## [TASK]
Identify every line in the records below that contains the word "axis", and reproduce each one.

## [DATA FOR THIS TASK]
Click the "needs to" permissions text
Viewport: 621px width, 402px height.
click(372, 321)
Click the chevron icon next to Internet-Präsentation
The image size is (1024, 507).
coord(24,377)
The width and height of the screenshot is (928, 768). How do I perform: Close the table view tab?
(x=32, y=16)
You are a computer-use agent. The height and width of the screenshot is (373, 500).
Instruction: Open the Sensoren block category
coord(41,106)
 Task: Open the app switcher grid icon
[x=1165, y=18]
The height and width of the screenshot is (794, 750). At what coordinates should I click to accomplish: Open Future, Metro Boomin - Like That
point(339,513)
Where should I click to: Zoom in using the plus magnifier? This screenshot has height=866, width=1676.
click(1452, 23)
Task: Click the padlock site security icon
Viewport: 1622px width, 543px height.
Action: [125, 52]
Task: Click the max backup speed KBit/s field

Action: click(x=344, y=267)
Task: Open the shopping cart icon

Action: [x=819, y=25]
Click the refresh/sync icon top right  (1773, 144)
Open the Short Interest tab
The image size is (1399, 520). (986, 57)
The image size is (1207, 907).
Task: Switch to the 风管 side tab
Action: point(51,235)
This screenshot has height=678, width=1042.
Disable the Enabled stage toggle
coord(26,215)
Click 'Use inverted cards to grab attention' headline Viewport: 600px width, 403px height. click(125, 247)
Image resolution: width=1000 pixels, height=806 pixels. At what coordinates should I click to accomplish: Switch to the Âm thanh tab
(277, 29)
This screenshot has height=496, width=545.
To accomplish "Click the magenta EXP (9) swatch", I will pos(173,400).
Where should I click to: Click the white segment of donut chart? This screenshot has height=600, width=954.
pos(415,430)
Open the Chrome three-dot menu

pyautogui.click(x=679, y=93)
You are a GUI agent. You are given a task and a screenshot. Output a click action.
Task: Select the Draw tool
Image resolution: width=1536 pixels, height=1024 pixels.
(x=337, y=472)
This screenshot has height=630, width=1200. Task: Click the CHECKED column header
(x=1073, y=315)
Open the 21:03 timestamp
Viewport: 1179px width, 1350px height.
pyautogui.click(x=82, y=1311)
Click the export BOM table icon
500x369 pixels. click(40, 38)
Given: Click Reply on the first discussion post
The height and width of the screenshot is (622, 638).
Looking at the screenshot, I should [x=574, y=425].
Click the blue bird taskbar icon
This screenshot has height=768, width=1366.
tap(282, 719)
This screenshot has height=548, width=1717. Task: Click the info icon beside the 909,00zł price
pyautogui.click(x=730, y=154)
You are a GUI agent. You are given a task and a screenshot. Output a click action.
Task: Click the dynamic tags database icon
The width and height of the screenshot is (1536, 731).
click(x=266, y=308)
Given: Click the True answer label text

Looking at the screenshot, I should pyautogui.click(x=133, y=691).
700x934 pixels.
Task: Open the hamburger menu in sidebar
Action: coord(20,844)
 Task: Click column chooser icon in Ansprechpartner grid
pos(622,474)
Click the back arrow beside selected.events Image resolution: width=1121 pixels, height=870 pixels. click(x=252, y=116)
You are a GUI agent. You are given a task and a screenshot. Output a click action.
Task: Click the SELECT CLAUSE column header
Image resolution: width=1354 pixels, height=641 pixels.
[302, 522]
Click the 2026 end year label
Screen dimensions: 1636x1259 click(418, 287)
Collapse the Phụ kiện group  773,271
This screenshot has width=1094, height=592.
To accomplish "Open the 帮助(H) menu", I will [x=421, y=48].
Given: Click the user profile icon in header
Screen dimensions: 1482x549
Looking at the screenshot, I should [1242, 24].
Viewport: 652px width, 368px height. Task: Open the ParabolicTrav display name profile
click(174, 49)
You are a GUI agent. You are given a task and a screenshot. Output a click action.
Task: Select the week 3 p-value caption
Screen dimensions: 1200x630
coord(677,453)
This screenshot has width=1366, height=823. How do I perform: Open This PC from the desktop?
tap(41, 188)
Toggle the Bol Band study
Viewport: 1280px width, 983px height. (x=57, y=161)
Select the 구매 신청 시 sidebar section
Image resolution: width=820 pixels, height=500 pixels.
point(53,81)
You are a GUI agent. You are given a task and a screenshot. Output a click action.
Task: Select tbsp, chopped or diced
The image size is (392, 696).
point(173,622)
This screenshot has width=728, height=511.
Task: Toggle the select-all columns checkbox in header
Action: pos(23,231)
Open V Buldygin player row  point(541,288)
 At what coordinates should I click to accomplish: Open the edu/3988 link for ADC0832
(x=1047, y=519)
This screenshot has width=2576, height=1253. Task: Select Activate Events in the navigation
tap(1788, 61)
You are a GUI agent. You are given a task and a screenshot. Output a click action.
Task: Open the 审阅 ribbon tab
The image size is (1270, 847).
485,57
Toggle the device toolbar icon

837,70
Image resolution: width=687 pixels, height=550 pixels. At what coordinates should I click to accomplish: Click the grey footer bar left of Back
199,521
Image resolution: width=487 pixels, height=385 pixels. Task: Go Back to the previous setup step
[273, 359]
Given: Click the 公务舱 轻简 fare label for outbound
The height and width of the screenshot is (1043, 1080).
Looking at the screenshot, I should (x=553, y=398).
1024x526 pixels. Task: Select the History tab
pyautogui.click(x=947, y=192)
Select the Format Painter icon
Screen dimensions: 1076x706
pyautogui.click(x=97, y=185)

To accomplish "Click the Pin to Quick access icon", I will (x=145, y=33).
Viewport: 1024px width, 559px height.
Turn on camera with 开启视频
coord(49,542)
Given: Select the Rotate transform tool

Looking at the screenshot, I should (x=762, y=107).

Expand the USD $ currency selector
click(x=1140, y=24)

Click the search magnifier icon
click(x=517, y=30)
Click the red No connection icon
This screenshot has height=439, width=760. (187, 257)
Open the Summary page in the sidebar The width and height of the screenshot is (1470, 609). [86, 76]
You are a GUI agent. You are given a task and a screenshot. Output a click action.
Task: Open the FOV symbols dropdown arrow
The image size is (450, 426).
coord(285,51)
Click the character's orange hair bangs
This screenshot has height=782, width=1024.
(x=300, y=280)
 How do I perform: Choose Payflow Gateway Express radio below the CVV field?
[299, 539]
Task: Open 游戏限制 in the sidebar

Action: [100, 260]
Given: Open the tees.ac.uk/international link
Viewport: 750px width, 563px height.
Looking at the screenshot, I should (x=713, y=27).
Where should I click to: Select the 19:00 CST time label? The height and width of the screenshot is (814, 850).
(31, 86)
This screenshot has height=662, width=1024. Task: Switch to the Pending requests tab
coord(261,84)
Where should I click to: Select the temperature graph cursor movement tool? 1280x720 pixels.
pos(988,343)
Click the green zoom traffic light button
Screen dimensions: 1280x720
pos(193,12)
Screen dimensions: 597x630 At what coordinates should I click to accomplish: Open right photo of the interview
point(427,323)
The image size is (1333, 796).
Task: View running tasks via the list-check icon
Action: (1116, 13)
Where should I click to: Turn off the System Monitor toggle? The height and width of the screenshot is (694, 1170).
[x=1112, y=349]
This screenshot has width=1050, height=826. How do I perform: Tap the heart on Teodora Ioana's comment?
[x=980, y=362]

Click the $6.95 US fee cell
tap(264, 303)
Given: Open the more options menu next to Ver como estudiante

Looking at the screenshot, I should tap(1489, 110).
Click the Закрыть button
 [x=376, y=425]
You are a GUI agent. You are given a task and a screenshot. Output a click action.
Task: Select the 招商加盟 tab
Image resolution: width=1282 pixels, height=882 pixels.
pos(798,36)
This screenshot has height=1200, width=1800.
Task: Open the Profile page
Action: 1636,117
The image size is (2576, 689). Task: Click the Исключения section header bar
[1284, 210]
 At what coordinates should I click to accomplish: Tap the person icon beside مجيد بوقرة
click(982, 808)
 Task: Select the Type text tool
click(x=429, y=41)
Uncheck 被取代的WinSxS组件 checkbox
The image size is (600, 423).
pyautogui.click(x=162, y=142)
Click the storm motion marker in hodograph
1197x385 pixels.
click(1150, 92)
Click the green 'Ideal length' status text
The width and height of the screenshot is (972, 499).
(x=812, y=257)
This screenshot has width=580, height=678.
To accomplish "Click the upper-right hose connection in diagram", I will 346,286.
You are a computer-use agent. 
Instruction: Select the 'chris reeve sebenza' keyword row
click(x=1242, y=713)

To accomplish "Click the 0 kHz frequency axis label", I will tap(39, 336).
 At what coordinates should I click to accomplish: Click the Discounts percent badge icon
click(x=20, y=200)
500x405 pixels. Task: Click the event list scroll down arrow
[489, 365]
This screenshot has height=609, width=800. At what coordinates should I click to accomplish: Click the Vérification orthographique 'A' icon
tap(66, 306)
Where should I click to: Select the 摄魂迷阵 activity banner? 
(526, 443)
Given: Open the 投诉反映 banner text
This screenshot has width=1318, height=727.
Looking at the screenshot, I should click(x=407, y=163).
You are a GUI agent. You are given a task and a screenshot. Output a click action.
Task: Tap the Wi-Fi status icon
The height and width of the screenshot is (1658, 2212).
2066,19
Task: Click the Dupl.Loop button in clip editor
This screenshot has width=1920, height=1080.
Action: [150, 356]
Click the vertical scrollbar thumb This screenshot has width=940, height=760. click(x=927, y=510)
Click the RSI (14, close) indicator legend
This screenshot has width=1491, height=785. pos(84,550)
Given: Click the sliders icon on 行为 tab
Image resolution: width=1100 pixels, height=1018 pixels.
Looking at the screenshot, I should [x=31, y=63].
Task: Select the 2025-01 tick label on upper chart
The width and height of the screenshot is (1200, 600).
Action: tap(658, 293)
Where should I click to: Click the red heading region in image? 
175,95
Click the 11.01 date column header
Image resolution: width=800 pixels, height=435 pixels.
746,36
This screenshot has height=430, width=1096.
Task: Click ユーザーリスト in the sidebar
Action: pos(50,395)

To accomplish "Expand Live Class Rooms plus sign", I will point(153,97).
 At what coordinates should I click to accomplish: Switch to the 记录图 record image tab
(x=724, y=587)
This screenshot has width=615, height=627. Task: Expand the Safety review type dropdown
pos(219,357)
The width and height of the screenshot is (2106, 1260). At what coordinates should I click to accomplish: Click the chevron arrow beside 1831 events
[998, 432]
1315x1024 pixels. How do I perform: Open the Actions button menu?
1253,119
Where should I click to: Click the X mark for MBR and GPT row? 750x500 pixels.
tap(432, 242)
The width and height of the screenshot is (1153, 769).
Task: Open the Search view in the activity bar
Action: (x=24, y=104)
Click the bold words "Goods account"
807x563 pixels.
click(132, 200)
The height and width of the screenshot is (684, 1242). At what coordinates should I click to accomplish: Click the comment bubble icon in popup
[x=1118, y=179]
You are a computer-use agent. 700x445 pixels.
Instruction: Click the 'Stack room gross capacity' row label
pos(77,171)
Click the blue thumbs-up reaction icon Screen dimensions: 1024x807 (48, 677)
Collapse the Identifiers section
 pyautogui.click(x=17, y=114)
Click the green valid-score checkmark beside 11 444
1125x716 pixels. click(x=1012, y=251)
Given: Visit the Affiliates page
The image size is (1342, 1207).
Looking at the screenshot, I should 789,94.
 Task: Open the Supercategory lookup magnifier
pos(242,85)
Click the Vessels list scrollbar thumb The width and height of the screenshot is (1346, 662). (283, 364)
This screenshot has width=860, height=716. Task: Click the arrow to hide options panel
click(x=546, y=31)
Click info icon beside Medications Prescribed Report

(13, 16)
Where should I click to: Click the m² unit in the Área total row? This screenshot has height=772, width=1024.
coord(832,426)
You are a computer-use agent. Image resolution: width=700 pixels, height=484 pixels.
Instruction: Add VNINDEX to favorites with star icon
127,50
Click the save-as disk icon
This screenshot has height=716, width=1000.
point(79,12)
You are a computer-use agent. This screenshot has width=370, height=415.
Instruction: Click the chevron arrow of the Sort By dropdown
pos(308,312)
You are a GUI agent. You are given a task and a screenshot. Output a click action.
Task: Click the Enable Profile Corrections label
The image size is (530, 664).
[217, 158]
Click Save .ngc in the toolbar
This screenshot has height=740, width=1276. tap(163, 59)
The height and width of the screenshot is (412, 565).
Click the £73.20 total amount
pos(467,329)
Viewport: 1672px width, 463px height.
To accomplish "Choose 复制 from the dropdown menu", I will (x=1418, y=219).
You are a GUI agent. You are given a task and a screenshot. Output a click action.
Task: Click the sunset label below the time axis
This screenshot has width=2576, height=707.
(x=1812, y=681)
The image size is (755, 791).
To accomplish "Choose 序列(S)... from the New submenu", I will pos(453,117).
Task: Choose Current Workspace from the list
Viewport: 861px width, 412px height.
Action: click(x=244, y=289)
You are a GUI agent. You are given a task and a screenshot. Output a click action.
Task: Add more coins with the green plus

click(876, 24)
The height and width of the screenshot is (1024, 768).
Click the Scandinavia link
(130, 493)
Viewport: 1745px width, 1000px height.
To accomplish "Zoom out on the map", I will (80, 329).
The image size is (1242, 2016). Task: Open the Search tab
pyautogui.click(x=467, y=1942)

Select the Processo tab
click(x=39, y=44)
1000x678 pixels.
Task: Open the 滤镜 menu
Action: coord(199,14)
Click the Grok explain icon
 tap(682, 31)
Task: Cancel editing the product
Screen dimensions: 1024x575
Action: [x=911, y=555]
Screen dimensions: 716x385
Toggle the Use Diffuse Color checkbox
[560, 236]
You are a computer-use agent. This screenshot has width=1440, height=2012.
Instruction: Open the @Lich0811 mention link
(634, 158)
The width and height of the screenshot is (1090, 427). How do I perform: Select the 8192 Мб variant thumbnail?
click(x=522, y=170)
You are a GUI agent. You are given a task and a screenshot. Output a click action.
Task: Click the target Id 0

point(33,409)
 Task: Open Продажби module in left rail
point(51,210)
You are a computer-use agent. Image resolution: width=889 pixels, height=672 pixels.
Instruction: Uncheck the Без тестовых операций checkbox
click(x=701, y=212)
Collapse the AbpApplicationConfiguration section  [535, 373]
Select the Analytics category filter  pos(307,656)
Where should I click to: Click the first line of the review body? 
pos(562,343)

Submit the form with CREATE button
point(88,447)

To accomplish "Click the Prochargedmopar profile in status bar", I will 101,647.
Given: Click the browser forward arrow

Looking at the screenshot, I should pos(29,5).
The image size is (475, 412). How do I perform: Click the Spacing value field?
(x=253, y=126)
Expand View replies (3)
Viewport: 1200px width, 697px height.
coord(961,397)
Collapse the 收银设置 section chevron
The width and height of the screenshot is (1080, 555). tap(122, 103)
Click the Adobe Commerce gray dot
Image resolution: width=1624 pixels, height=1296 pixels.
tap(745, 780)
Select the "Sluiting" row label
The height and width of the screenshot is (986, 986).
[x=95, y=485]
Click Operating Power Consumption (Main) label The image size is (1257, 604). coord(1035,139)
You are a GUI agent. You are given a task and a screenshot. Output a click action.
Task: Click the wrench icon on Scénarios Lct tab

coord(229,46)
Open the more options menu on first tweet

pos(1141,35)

## [TASK ANSWER]
To accomplish "Click the 0 kHz frequency axis label", I will tap(39, 336).
Task: Click the sunset label below the time axis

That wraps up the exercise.